*** Opening PROVIDED MATERIAL ***

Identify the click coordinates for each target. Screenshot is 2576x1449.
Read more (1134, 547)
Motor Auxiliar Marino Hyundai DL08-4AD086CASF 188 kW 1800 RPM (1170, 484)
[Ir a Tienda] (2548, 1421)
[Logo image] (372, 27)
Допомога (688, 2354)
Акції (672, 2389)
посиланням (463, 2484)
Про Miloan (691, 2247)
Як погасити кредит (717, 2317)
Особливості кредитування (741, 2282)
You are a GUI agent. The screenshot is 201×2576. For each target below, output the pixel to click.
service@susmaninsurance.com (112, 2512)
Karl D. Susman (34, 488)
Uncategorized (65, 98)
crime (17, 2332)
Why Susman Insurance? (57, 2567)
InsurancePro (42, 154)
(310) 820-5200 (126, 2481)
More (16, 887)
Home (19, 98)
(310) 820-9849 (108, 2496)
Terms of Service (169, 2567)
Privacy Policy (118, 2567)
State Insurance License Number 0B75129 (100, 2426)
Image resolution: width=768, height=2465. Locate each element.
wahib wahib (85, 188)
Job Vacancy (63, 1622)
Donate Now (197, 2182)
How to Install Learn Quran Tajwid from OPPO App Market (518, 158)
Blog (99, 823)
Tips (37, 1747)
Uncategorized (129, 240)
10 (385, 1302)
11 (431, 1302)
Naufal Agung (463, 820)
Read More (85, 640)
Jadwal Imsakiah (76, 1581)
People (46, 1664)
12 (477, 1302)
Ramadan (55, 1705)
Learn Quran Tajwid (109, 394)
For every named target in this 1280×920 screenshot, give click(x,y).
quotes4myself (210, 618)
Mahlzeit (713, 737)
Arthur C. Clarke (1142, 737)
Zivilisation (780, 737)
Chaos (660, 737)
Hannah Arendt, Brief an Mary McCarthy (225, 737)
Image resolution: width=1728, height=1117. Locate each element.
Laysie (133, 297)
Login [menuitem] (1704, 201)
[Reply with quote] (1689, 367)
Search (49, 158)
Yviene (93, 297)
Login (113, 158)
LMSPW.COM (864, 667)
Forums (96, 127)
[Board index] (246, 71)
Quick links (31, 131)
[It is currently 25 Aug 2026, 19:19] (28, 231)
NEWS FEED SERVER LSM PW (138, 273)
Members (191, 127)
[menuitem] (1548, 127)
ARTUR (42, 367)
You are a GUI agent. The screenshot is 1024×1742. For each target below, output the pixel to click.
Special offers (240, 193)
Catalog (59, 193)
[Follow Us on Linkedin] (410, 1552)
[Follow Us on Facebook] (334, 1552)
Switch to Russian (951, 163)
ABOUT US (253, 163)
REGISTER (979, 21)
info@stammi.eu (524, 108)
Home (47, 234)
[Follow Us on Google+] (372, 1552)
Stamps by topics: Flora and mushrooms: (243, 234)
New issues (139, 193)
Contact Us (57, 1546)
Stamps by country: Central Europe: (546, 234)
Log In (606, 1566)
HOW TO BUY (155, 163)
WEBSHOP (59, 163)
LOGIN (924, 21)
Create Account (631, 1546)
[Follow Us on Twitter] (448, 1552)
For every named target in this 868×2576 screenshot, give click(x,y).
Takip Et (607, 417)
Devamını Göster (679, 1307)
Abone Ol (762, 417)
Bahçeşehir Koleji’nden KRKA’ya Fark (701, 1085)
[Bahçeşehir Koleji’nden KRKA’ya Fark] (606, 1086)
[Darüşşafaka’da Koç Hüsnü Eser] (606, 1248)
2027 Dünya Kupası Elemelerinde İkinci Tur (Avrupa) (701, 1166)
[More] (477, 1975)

*** Closing PROVIDED MATERIAL ***

## ACTIVITY:
Retype only this portion of the data above: the line containing "Uncategorized (129, 240)", the line containing "Arthur C. Clarke (1142, 737)", and all lines between them, exactly.

## COMPLETED TASK:
Uncategorized (129, 240)
10 (385, 1302)
11 (431, 1302)
Naufal Agung (463, 820)
Read More (85, 640)
Jadwal Imsakiah (76, 1581)
People (46, 1664)
12 (477, 1302)
Ramadan (55, 1705)
Learn Quran Tajwid (109, 394)
For every named target in this 1280×920 screenshot, give click(x,y).
quotes4myself (210, 618)
Mahlzeit (713, 737)
Arthur C. Clarke (1142, 737)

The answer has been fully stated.